Some think cartels help supply medical marijuana in Colorado |

Some think cartels help supply medical marijuana in Colorado

Mike McPhee and Victoria Barbatelli
The Denver Post

Demand for medical marijuana in Colorado has grown so fast in the past few months that it has outstripped the production of legal “grow” operations and is now probably being supplied by international drug cartels, say some local sheriffs and agents from the U.S. Drug Enforcement Administration.

And as dispensaries proliferate throughout the state, police and lawyers say they are worried about the peripheral crime rising around the shops intended to function as pharmacies, selling medical marijuana prescribed to people who suffer one of eight conditions, ranging from chronic pain to glaucoma.

“Dispensaries are popping up like mushrooms,” said DEA special agent-in-charge Jeffrey Sweetin. “Now we have thousands of 20- to 25-year-olds carrying cards. And the cartels are getting rich off this law.”
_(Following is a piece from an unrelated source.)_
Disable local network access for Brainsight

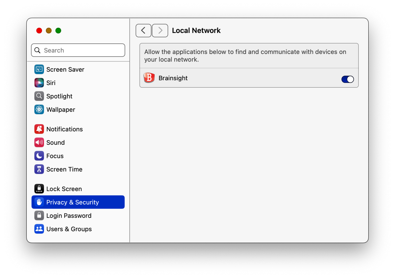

Last summer, the Colorado Board of Health declined to limit the number of patients that medical marijuana dispensaries could service.

The result, health department spokesman Mark Salley said, was a boom in the number of people who received cards allowing them to purchase medical pot. There are now 13,000 people in possession of such cards.

Colorado, which approved medical marijuana in 2000, is one of 14 states that permit it.